Stored records

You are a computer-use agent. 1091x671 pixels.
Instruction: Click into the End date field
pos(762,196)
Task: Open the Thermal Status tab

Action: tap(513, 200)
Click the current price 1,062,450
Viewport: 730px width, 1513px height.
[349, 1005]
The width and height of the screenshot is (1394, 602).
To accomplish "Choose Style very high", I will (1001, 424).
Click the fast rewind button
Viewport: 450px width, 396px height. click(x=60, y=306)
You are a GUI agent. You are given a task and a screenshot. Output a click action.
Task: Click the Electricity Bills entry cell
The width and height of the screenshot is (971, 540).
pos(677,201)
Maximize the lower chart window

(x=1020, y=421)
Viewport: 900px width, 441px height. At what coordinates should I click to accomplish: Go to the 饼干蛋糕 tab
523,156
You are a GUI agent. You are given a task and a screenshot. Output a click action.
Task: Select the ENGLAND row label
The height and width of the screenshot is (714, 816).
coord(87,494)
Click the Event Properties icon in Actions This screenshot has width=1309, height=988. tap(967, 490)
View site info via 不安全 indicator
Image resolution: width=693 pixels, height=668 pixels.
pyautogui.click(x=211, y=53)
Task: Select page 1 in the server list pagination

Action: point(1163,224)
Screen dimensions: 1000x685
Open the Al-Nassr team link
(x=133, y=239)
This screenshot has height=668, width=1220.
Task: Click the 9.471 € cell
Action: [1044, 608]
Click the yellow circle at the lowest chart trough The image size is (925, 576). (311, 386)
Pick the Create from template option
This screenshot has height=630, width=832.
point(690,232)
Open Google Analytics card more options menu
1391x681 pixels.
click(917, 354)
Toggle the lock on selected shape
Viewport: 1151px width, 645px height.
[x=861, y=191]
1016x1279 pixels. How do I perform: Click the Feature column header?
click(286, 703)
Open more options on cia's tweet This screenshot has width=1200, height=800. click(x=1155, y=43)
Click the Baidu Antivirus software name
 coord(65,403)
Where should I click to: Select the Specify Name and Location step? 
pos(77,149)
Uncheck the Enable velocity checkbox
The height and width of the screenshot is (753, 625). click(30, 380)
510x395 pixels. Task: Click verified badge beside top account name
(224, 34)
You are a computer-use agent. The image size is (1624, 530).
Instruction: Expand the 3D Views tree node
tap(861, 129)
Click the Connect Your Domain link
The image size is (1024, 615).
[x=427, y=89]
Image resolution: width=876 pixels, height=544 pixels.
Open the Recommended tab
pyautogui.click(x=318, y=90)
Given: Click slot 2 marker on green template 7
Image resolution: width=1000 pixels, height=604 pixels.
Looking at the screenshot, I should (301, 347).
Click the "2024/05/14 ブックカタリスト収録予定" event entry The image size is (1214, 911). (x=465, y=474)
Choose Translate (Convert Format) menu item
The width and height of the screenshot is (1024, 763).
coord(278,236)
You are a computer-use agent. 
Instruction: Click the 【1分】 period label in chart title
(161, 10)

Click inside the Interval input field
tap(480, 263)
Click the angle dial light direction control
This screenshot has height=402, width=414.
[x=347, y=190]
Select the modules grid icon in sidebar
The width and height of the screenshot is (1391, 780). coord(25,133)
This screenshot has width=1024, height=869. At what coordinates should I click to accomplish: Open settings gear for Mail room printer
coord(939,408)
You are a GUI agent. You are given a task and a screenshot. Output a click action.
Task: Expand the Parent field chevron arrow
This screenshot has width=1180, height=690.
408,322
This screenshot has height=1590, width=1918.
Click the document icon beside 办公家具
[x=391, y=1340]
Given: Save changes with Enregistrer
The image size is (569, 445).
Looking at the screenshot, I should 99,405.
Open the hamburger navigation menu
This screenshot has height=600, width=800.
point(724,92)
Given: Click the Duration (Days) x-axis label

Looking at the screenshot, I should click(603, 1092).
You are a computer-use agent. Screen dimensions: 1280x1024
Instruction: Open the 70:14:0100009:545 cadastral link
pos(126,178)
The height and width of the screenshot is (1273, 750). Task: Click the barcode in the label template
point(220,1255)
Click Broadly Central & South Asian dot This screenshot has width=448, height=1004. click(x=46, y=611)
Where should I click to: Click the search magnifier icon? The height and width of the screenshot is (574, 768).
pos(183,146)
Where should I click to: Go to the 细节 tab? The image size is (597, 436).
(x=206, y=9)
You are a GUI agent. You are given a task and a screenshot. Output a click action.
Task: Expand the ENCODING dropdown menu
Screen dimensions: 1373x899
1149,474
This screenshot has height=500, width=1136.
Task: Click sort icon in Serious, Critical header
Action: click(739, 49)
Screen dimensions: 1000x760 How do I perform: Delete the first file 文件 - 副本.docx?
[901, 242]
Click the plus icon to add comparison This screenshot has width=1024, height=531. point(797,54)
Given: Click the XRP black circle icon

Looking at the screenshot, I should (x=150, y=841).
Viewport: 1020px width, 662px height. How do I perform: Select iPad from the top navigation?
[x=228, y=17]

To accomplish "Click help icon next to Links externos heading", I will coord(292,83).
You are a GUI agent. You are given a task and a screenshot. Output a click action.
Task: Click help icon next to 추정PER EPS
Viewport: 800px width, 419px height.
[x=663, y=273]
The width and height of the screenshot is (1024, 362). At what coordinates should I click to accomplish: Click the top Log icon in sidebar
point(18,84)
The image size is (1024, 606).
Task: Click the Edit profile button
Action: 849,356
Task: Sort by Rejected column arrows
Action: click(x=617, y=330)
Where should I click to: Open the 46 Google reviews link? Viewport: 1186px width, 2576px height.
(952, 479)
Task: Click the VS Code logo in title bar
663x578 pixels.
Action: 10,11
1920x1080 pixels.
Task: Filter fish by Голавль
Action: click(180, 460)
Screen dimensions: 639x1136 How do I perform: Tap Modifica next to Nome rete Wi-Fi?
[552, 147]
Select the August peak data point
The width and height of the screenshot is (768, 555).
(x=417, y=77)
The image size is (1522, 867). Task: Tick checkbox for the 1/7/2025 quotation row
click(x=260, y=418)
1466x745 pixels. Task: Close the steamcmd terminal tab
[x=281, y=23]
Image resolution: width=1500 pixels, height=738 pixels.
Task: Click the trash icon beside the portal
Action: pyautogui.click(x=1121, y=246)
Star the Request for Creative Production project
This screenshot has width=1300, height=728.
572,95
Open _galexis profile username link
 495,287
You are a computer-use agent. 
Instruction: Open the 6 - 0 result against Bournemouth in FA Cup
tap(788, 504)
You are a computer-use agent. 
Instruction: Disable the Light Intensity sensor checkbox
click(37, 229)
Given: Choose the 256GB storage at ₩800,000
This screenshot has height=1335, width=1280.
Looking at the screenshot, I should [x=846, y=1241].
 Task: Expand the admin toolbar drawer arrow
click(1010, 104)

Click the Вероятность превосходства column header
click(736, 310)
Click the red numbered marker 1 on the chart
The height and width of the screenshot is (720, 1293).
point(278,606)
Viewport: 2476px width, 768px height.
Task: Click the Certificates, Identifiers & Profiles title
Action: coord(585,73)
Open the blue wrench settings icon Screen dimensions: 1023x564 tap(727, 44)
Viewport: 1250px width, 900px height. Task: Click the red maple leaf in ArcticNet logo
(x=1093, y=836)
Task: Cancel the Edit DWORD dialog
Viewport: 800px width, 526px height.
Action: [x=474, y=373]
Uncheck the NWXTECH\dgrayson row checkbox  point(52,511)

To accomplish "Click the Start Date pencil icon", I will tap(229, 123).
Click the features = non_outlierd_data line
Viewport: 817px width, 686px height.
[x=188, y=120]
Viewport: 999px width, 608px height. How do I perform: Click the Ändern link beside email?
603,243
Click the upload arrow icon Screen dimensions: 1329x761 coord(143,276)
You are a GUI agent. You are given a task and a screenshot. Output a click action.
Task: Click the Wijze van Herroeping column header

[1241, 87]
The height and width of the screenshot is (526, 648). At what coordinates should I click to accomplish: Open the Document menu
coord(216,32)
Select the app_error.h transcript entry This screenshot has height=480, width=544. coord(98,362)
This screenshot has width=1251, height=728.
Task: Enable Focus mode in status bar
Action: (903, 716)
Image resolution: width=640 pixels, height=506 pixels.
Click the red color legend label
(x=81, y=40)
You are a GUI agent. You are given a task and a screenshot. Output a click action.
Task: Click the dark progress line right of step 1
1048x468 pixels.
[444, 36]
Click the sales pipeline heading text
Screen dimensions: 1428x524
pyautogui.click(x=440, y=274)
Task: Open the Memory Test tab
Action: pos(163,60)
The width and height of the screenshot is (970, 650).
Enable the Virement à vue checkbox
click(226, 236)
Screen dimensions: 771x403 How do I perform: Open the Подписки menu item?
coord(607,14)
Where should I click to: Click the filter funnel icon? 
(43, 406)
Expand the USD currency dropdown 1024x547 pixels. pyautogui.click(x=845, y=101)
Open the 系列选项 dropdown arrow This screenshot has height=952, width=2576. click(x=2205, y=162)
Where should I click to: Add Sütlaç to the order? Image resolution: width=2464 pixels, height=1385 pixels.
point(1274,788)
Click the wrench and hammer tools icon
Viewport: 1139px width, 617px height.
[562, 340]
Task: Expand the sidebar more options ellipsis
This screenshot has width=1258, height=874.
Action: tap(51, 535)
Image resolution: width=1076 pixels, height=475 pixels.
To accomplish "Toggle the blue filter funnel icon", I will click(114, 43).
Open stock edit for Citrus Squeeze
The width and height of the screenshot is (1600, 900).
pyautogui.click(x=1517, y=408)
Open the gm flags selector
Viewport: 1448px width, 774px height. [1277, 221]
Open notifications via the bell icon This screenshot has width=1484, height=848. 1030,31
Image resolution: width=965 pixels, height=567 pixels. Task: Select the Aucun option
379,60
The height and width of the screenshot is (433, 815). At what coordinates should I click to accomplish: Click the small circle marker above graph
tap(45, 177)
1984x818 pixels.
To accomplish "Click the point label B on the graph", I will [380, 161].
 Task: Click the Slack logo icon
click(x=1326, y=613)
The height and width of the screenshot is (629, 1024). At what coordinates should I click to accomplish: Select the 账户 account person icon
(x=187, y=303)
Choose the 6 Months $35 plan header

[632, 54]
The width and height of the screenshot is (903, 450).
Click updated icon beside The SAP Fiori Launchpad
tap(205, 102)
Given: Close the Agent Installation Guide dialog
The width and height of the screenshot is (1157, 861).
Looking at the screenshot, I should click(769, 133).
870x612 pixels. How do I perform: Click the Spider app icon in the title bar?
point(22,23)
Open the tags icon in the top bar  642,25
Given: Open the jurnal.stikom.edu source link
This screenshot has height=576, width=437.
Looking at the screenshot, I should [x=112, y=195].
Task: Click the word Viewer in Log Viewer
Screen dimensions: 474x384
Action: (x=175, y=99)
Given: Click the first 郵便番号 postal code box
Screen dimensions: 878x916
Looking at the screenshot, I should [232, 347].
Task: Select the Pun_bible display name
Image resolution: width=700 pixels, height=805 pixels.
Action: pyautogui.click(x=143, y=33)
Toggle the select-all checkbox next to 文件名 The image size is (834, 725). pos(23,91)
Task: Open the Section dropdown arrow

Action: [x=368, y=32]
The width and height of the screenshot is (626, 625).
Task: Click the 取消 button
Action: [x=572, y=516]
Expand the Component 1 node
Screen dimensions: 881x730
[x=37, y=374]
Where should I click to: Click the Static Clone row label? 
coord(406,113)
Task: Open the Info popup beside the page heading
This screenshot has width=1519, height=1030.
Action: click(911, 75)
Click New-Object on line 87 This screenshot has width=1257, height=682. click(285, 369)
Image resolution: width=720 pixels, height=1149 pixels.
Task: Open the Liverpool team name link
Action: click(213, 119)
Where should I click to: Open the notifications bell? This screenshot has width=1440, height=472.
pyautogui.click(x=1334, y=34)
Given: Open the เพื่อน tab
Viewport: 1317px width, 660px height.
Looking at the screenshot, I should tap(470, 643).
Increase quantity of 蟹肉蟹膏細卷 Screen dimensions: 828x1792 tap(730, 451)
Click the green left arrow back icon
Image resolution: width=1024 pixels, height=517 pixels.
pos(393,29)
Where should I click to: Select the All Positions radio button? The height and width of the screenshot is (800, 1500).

:: ABOUT THIS TASK ::
Output the lines of the records above exactly as they appear, from the line containing "Task: Expand the Parent field chevron arrow" through the line containing "Task: Expand the ENCODING dropdown menu".

:: RESULT ::
Task: Expand the Parent field chevron arrow
This screenshot has width=1180, height=690.
408,322
This screenshot has height=1590, width=1918.
Click the document icon beside 办公家具
[x=391, y=1340]
Given: Save changes with Enregistrer
The image size is (569, 445).
Looking at the screenshot, I should 99,405.
Open the hamburger navigation menu
This screenshot has height=600, width=800.
point(724,92)
Given: Click the Duration (Days) x-axis label

Looking at the screenshot, I should click(603, 1092).
You are a computer-use agent. Screen dimensions: 1280x1024
Instruction: Open the 70:14:0100009:545 cadastral link
pos(126,178)
The height and width of the screenshot is (1273, 750). Task: Click the barcode in the label template
point(220,1255)
Click Broadly Central & South Asian dot This screenshot has width=448, height=1004. click(x=46, y=611)
Where should I click to: Click the search magnifier icon? The height and width of the screenshot is (574, 768).
pos(183,146)
Where should I click to: Go to the 细节 tab? The image size is (597, 436).
(x=206, y=9)
You are a GUI agent. You are given a task and a screenshot. Output a click action.
Task: Expand the ENCODING dropdown menu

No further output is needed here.